提取的记录:

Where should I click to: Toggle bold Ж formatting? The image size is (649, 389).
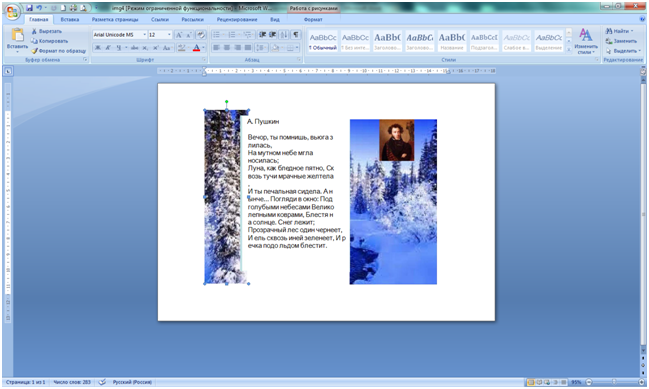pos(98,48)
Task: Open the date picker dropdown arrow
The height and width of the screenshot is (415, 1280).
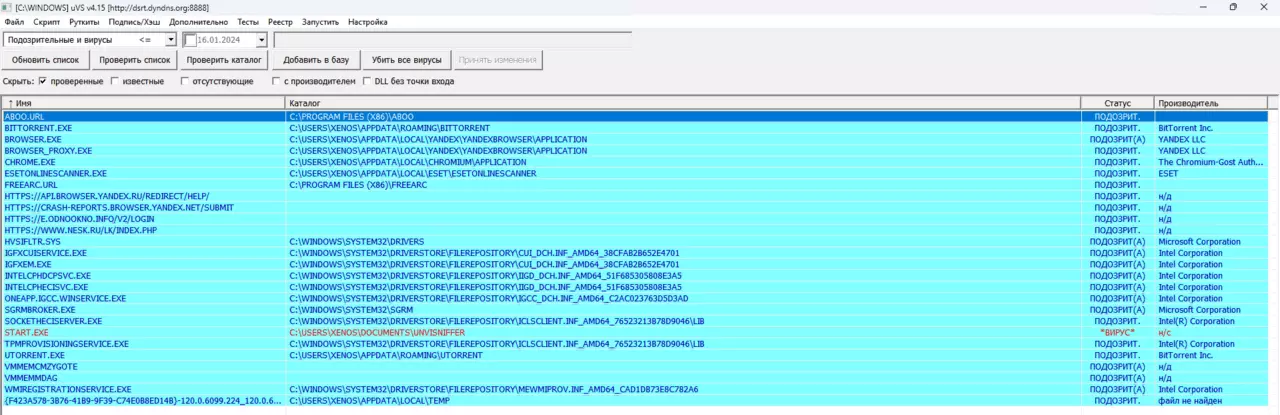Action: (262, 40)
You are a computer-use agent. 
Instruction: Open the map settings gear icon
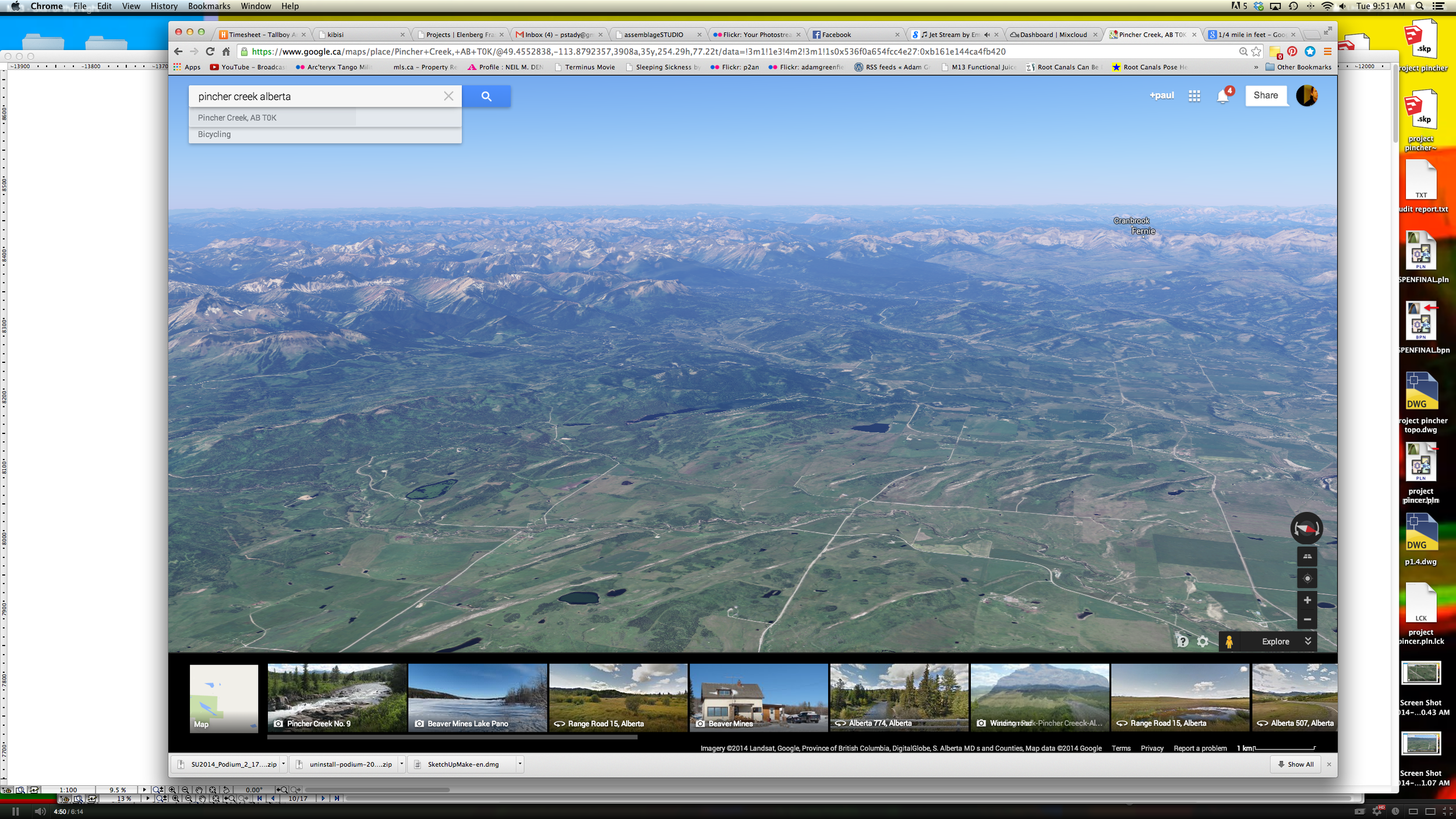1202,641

任务要求: 更新以上全部记录：将每处“Open”替换为“Click”，其余内容保持不变，输出时省略图片。

最终答案:
Where should I click to: Toggle bold Ж formatting? The image size is (649, 389).
pos(98,48)
Task: Click the date picker dropdown arrow
The height and width of the screenshot is (415, 1280).
Action: (262, 40)
You are a computer-use agent. 
Instruction: Click the map settings gear icon
1202,641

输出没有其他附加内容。